Not a typical day at the office for me today as I’m sitting on an airplane returning home from Dallas and the funeral of my dear brother in law. Saying goodbye to a loved one is never easy but it’s especially difficult when it comes as a surprise to everyone. To say that our family is hurt and saddened by this loss is only part of what I’m feeling right now.
Wow, .. what a heavy blog topic for a music company right? What does this have anything to do with my job and what we’re trying to accomplish at our label? And to that I have to answer, … everything!
I can’t count the days I wonder about my purpose, … about what I’m truly meant to do on this Earth, … what my real value is, … what more there could be for me? There are so many days I admittedly come to the office feeling underwhelmed, overextended, overstimulated and even unfulfilled. But it’s days like this when loved ones are left behind grieving, that I’m reminded again how quickly our lives can come to an end. All that we strive for and hope to attain, … the next phase of life we hope to reach, .. the name we try to make for ourselves, in and of themselves all really mean nothing.
I say, ‘in and of themselves’ because apart from a greater purpose all these things we strive for are just temporary milestones, … we can’t take any of it with us. Once your time is up, your financial stature, your accolades, titles and positions all of a sudden don’t have much value, do they? So the question again is, … what I’m I here for? What more is there for me? What I learned about my brother in law today at the funeral and what I feel challenged by to apply towards my own life is what kind of hope does my life bring other people, (outside of what I do for a living?) Am I ultimately portraying an image of God, being light to a dark world?
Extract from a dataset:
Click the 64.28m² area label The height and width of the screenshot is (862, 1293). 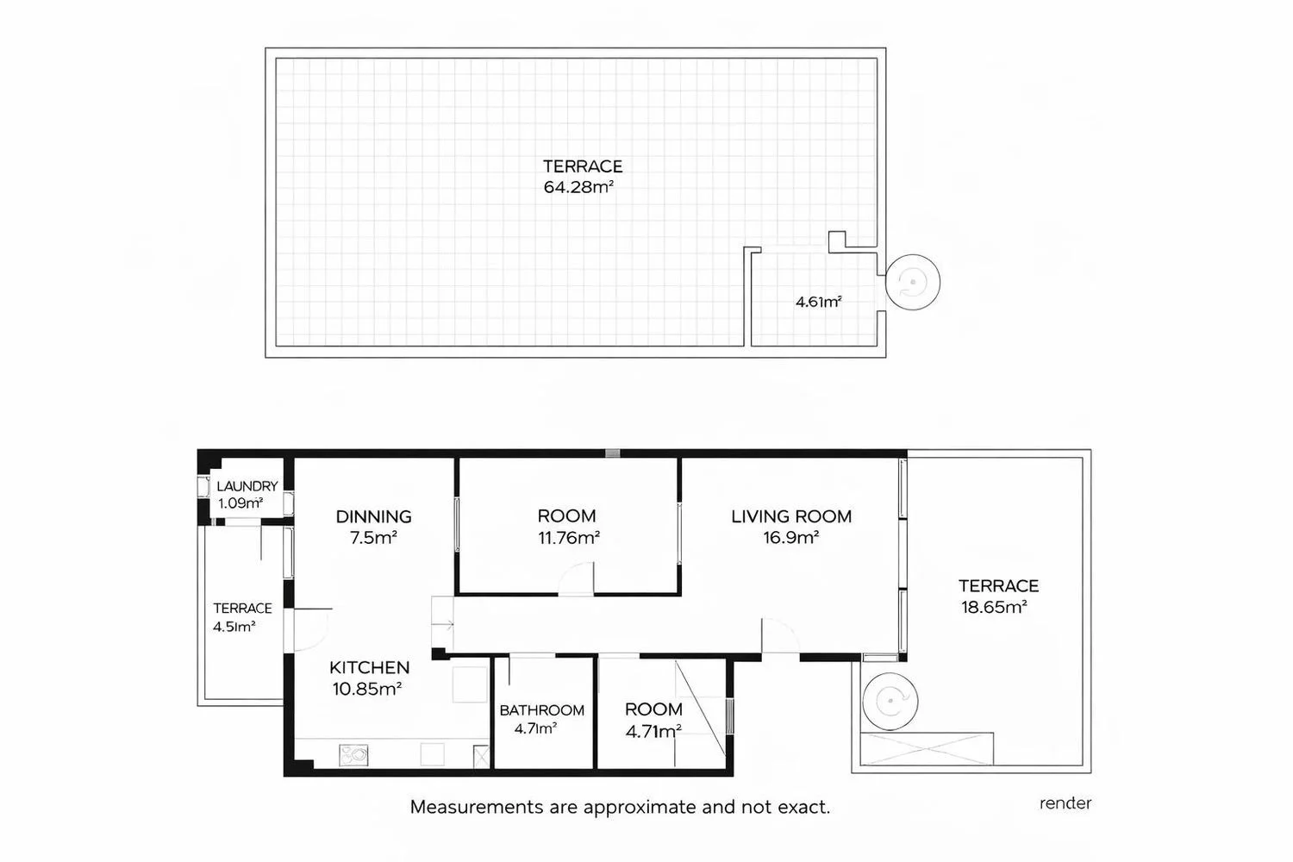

Am I living out a life of obedience in sharing the Gospel? Am I selfish or selfless? Does how I act represent what I believe? Am I a ‘talker’ or a ‘doer’? These are the questions I want to be asking of myself. These are the questions I want to wrestle with and ultimately what I want my life to reflect.
It’s unfortunate that sometimes it takes a tragedy to open our eyes to the bigger picture. And as heartbroken as I am by the loss of my brother in law, I’m thankful for the renewed vision I have for how I can be used by God on this planet. Yes I still have dreams and aspirations. Yes I have desires and vision of what more I’m capable of doing, but they’re all wrapped in a purpose bigger than just me. I guess it’d be safe to say that I want ‘who I am’ to speak louder than ‘what I do’.
So, for me and my job here at Centricity, … I’m honored to work with artists who’s songs reflect the desire of my heart. I don’t take it lightly that my job is to oversee the recording process of the songs that we hope change many lives. I see it more clearly now that these songs represent seeds of hope that can be planted in the hearts of so many generations. While artists careers will come and go, ‘singles positions on the charts’ will go up and down, sales of records will rise and fall, … the songs will live on forever. These songs are the artists legacy, … what they leave behind. I can only hope that my life leaves traces of hope that reach generations and are reflections of Gods work in my heart. Afterall, … this is what people remember. This is what people talk about once we’re gone right?
Death is a heavy thing. Thank God for hope beyond this life, for grace and salvation and Heaven. Without it I don’t know how I could grieve. Already we’re seeing beautiful things coming out of a life that ended too soon. If nothing more, one heart in particular has been changed forever.
What legacy can you leave behind? What impact can you have on other peoples lives? What kind of hope can you help people find?